Given this, we must treat each case separately.
Case A: We choose zero for the units digit Take the task of creating 3-digit integers, and break it into stages.
We’ll begin with the most restrictive stage.
Stage 1: Select a units digit Since the units digit MUST be 0 for this case, we can complete stage 1 in 1 way
Stage 2: Select a hundreds digit The hundreds digit can be 1,2,3,4,5,6,7,8 or 9 So, we can complete stage 2 in 9 ways
Stage 3: Select a tens digit The tens digit can be any of the 10 digits EXCEPT for 0 and the number selected for the hundreds digit So, we can complete stage 3 in 8 ways
By the Fundamental Counting Principle (FCP), we can complete all 3 stages (and thus create a 3-digit number) in (1)(9)(8) ways (= 72 ways) ---------------------------------- Case B: We DO NOT choose zero for the units digit
Stage 1: Select a units digit Since the units digit must be EVEN (but can't be 0), the units digit can be (2,4,6 or 8) So, we can complete stage 1 in 4 ways
Stage 2: Select a hundreds digit There are 10 digits in total. HOWEVER, the hundreds digit cannot be zero, AND the hundreds digit cannot be the same as the units digit (since all 3 digits are DIFFERENT) So, we can complete stage 2 in 8 ways
Stage 3: Select a tens digit The tens digit can be any of the 10 digits EXCEPT for the two digits selected for the hundreds and units place So, we can complete stage 3 in 8 ways
By the Fundamental Counting Principle (FCP), we can complete all 3 stages (and thus create a 3-digit number) in (4)(8)(8) ways (= 256 ways) ----------------------------------------
So, the TOTAL number of possible 3-digit numbers = 72 + 256 = 328
Re: How many different 3-digit even numbers can be formed
[#permalink]
17 Sep 2022, 06:52
2
Another way to solve it this: Count the number of ways a zero can be the hundred's digit. Subtract this number from the total number of ways.

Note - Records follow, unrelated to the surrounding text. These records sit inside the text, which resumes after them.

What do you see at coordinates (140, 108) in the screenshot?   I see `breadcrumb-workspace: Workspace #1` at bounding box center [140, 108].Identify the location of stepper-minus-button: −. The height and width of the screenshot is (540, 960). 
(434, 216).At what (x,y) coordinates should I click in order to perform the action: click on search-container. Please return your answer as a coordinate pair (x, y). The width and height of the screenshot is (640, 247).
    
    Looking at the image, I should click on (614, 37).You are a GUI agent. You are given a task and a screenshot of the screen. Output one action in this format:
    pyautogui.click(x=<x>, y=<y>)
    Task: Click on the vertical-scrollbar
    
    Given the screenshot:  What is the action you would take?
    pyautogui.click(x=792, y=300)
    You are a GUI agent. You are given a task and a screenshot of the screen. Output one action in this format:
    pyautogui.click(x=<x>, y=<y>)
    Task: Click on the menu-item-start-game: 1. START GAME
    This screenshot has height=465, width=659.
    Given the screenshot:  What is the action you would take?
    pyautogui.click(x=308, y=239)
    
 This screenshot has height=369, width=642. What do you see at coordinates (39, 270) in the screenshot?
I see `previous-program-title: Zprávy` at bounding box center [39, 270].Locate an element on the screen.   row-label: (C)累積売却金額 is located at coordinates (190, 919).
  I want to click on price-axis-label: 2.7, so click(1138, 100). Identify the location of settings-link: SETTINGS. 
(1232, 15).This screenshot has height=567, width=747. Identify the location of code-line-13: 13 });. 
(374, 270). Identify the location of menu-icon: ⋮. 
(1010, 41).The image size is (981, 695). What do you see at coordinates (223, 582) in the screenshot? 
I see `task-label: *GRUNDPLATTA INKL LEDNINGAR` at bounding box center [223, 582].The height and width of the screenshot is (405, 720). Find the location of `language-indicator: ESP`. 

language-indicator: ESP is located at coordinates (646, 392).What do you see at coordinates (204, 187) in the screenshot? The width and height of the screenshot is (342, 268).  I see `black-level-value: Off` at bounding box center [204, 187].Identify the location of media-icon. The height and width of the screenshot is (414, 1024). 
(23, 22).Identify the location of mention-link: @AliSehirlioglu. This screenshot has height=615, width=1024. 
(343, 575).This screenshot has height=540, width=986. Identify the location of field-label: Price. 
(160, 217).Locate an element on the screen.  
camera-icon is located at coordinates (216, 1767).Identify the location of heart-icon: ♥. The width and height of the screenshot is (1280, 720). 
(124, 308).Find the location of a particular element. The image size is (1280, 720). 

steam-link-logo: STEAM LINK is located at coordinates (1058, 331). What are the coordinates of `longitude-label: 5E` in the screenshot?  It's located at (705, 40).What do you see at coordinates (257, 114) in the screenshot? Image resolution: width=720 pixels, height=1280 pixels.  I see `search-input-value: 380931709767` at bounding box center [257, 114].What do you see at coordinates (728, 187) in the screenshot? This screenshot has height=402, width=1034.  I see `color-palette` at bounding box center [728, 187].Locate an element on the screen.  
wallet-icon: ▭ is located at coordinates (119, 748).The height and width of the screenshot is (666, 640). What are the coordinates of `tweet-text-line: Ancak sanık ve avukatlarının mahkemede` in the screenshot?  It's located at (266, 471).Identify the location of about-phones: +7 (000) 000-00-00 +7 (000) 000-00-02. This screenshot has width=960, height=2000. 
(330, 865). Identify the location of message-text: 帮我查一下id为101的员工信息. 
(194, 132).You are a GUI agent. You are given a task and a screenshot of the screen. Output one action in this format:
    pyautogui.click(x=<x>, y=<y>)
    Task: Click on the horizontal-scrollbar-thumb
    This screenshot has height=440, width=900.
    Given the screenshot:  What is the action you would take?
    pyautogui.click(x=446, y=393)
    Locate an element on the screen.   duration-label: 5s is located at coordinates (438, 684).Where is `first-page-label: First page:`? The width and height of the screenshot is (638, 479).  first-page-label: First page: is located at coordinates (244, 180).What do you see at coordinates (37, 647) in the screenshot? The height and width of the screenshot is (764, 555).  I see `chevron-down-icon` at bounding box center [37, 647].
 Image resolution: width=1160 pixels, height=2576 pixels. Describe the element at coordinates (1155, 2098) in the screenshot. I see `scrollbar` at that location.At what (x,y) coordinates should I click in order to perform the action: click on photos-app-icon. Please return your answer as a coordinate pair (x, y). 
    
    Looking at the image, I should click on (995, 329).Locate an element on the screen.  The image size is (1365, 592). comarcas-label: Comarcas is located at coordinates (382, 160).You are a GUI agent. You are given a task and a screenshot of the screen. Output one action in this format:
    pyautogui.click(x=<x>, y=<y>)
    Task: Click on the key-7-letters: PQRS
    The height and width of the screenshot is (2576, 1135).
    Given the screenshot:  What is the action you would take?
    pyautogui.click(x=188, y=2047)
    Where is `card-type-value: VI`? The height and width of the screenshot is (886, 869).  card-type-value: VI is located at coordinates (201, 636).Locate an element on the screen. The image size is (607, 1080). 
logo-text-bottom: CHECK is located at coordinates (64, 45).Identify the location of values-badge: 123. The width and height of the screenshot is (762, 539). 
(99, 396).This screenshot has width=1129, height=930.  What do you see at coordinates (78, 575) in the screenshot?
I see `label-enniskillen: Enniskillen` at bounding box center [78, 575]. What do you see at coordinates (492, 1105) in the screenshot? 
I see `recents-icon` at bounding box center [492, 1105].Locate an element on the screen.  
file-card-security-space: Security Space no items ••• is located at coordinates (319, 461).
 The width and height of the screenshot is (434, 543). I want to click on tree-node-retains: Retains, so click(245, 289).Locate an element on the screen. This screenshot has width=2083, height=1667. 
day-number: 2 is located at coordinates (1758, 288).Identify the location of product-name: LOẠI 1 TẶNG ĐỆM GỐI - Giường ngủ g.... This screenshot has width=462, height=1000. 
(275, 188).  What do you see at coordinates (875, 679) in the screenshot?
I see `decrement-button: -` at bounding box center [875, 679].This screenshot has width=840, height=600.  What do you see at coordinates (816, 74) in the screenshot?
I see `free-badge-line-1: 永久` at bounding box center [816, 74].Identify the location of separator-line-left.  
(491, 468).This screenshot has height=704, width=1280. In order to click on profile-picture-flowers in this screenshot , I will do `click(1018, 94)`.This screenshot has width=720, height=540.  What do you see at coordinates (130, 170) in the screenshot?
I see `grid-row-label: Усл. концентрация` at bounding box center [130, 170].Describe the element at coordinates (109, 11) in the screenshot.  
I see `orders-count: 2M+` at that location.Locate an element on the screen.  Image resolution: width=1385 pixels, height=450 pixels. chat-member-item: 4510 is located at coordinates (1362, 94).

First, total number of ways: Put an even digit in the unit's place: this can be done in 5 ways (0, 2, 4, 6, 8). Put any remaining digit in the ten's place: this can be done in 9 ways. Put any remaining digit in the hundred's place: this can be done in 8 ways.
Total: 5x9x8 = 360
Second, count the number of ways a zero can be the hundred's digit:
Put an even digit in the unit's place: this can be done in 4 ways (2, 4, 6, 8). Remember, we will put 0 in the hundred's place. Put any remaining digit in the ten's place: this can be done in 8 ways. Put any a zero in the hundred's place: this can be done in 1 ways.